[PATCH] media: rkvdec: fix PM runtime teardown ordering in remove

Francesco Saverio Pavone posted 1 patch 6 days, 17 hours ago
There is a newer version of this series
drivers/media/platform/rockchip/rkvdec/rkvdec.c | 5 +++--
1 file changed, 3 insertions(+), 2 deletions(-)
[PATCH] media: rkvdec: fix PM runtime teardown ordering in remove
Posted by Francesco Saverio Pavone 6 days, 17 hours ago
From: Jonas Karlman <jonas@kwiboo.se>

The current remove() path calls rkvdec_v4l2_cleanup() and
pm_runtime_disable() before pm_runtime_dont_use_autosuspend(), and
frees the empty IOMMU domain after that. With autosuspend still
armed when the domain goes away, the VDPU381 can be left in a dirty
state across module reload and suspend/resume cycles.
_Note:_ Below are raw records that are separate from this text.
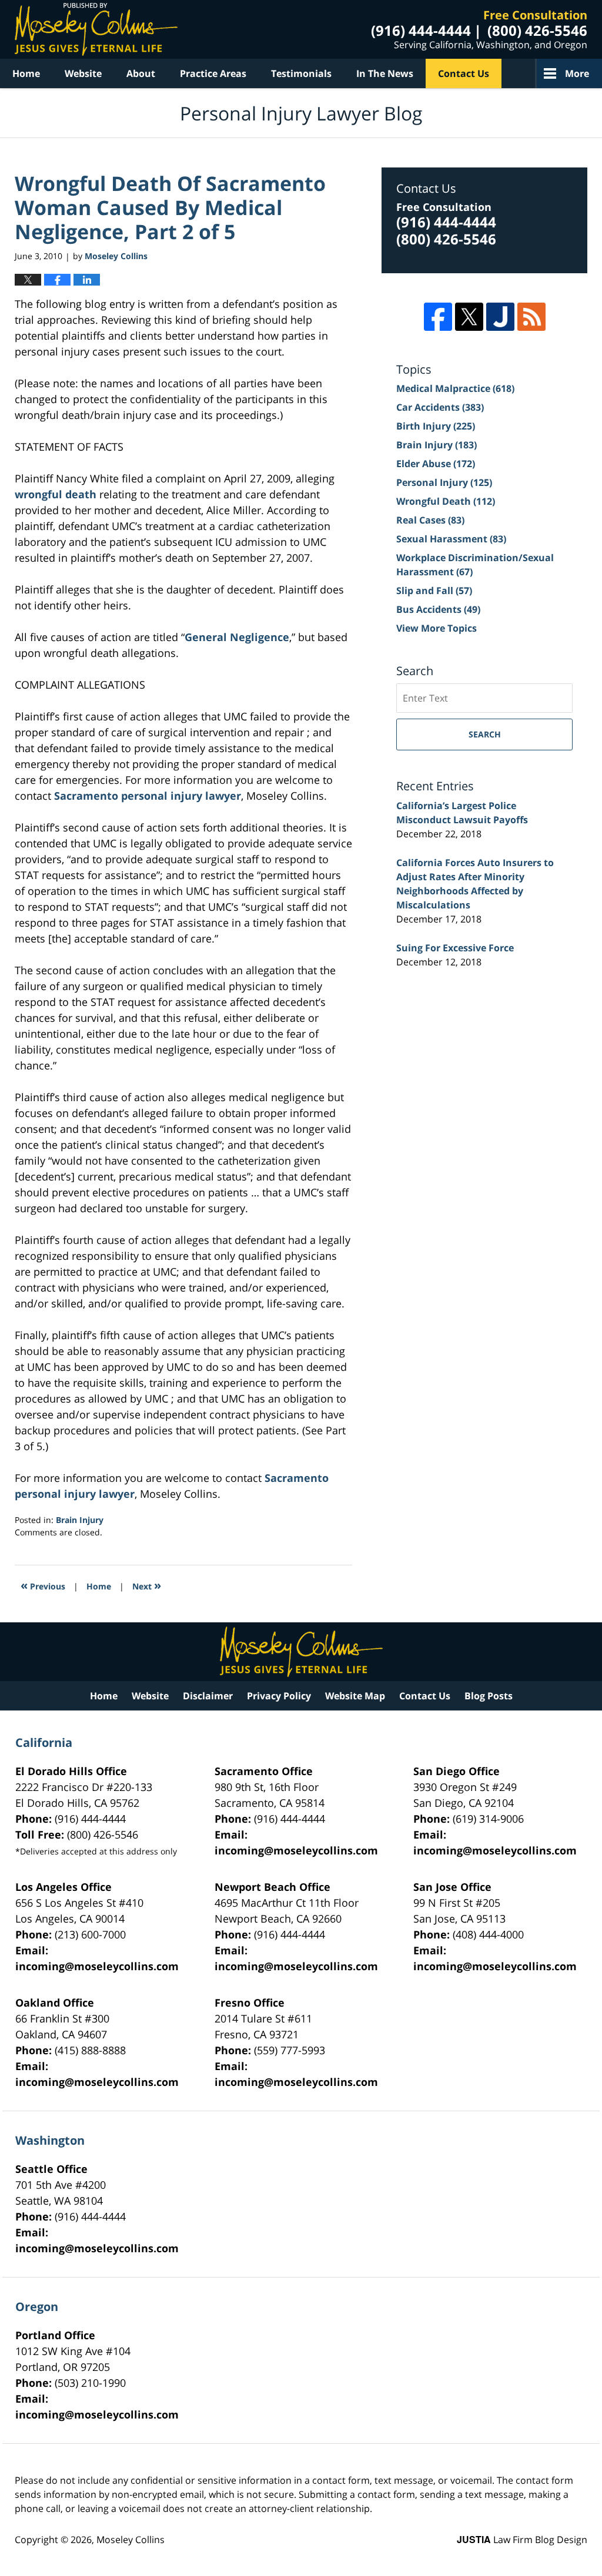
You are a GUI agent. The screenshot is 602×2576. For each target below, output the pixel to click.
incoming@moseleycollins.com (296, 1850)
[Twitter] (469, 317)
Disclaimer (208, 1695)
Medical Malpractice (455, 388)
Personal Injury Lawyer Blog (96, 29)
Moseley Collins (130, 2539)
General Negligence (237, 637)
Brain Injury (79, 1519)
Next (146, 1585)
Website (83, 73)
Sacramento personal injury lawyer (147, 796)
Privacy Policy (279, 1695)
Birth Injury (435, 426)
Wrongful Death (445, 501)
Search (485, 734)
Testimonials (301, 73)
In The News (384, 73)
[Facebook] (438, 317)
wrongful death (57, 494)
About (140, 73)
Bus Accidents (438, 609)
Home (26, 73)
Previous (43, 1585)
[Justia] (500, 317)
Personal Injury (444, 482)
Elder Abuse (435, 463)
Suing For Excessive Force (455, 947)
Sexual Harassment (451, 538)
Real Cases (430, 520)
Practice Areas (213, 73)
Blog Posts (488, 1695)
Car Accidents (440, 407)
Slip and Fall (434, 590)
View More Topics (436, 628)
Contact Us (463, 73)
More (577, 73)
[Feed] (531, 317)
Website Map (355, 1695)
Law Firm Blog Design (522, 2539)
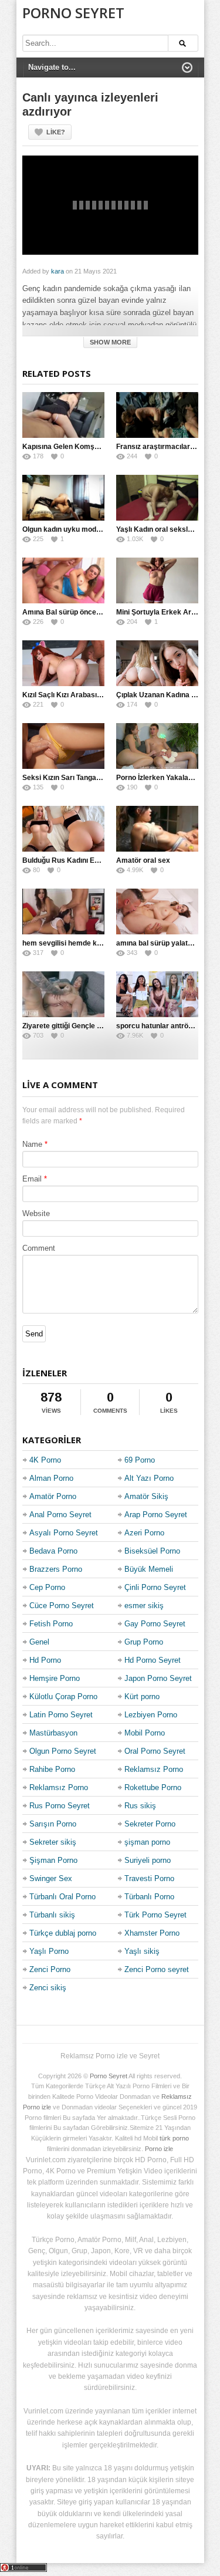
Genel (39, 1642)
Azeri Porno (144, 1532)
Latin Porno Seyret (61, 1714)
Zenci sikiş (47, 1987)
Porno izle (159, 2148)
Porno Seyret (73, 12)
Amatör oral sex (143, 860)
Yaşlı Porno (49, 1951)
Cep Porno (47, 1587)
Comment (38, 1248)
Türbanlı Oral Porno (62, 1896)
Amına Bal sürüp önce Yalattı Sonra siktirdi (93, 612)
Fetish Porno (51, 1623)
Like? (55, 132)
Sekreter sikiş (52, 1842)
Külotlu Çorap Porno (63, 1696)
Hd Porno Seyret (152, 1660)
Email (32, 1178)
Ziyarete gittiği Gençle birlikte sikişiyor (86, 1026)
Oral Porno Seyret (154, 1751)
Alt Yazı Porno (149, 1478)
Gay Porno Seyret (154, 1623)
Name (32, 1144)
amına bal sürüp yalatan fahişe (167, 943)
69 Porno (139, 1460)
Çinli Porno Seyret (155, 1587)
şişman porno (147, 1842)
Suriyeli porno (147, 1860)
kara (57, 271)
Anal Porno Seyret (60, 1514)
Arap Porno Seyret (155, 1514)
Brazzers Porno (55, 1569)
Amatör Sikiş (146, 1496)
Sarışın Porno (52, 1823)
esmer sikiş (144, 1605)
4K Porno (45, 1460)
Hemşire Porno (54, 1678)
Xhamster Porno (152, 1933)
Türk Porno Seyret (155, 1914)
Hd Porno (45, 1660)
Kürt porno (142, 1696)
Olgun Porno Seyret (62, 1751)
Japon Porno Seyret (158, 1678)
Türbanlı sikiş (52, 1914)
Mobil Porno (144, 1732)
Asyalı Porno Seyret (63, 1532)
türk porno (174, 2138)
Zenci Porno (49, 1969)
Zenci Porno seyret (156, 1969)
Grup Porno (143, 1642)
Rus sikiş (140, 1805)
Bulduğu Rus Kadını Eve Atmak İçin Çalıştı (92, 860)
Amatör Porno (52, 1496)
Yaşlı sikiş (142, 1951)
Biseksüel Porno (152, 1551)
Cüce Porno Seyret (61, 1605)
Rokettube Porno (152, 1787)
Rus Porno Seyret (59, 1805)
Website (36, 1213)
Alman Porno (51, 1478)
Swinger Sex (50, 1878)
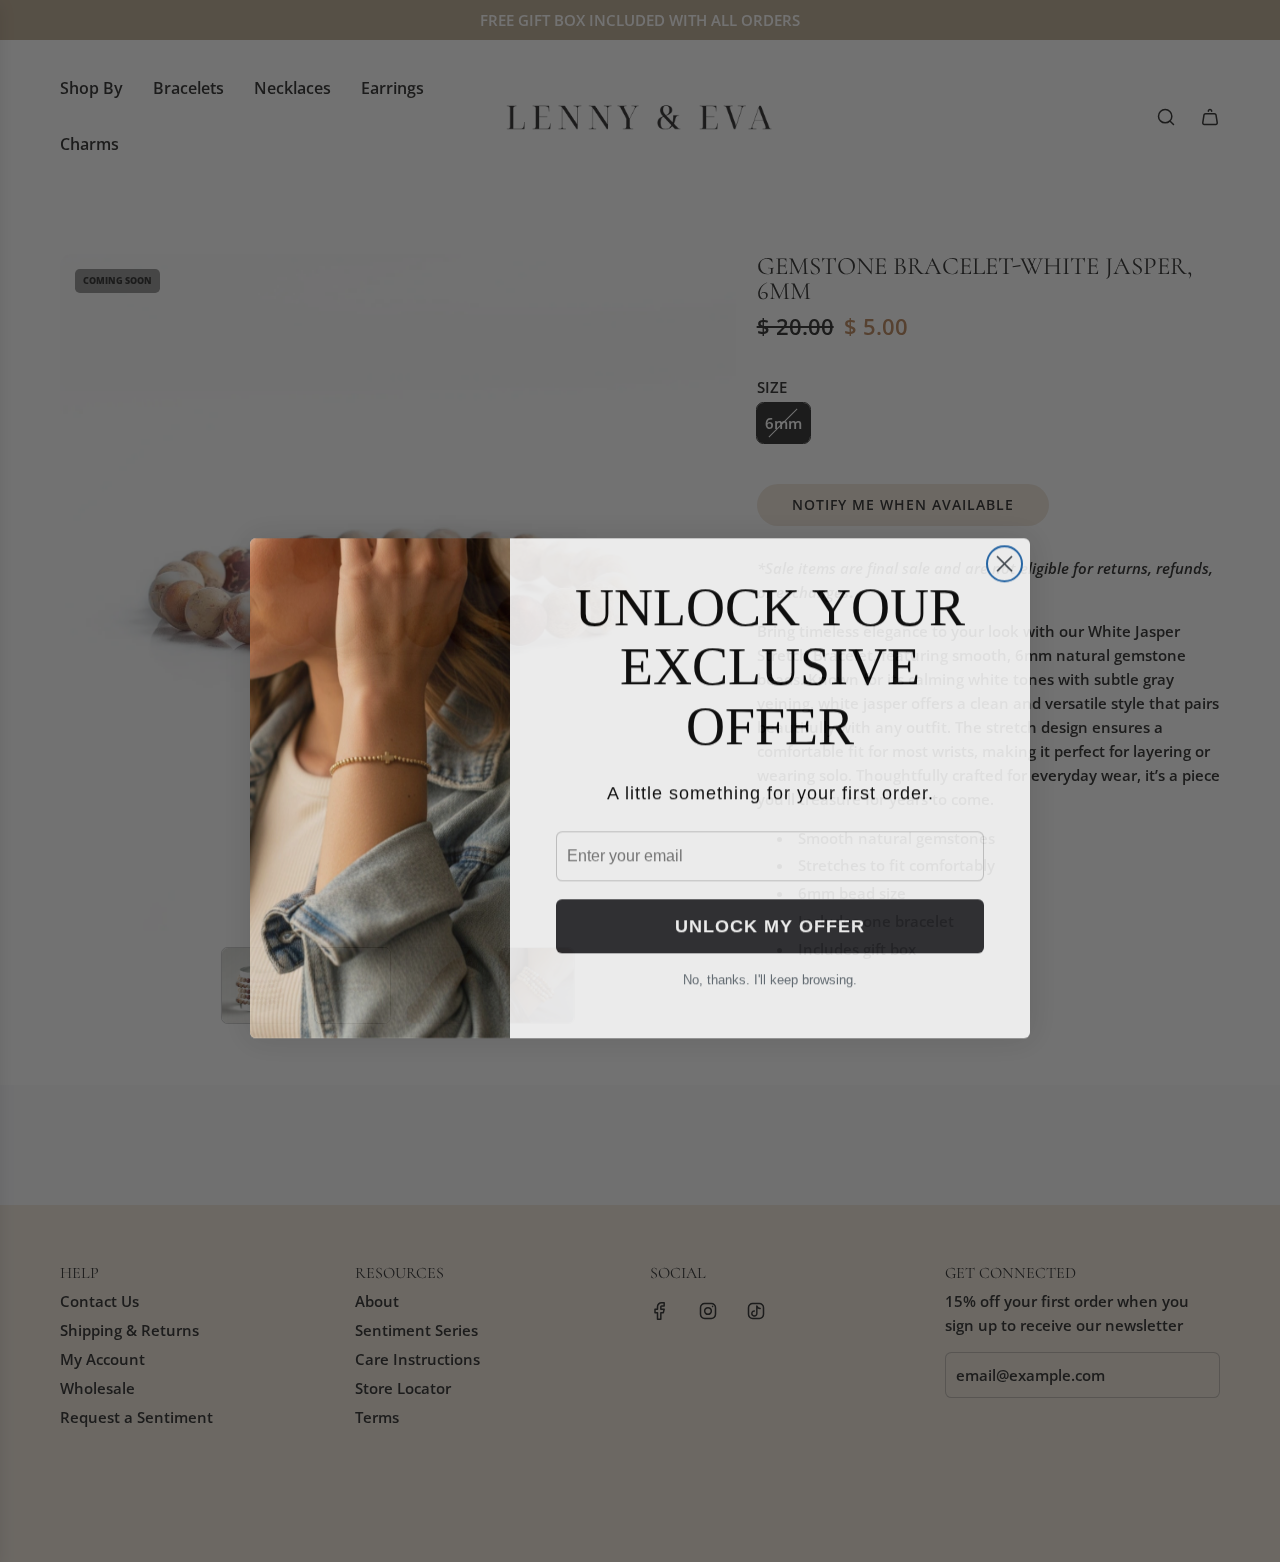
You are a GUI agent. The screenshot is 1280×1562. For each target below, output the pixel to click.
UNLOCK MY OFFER (770, 919)
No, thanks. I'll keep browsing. (770, 972)
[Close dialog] (1004, 556)
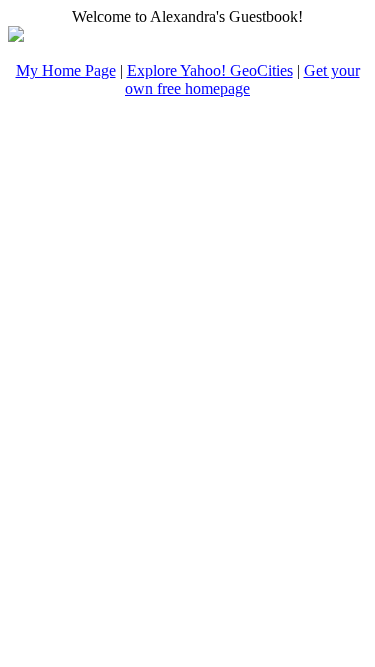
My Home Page (66, 70)
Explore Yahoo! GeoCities (210, 70)
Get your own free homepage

On RK3588 this surfaces as a VP9 inter-prediction bug: from the
second ALTREF frame onward, motion blocks decode with U=V=0 (BT.709
green), while intra and static blocks stay correct. Reordering the
teardown to dont_use_autosuspend() -> iommu_domain_free() ->
pm_runtime_disable() -> v4l2_cleanup() makes the symptom go away.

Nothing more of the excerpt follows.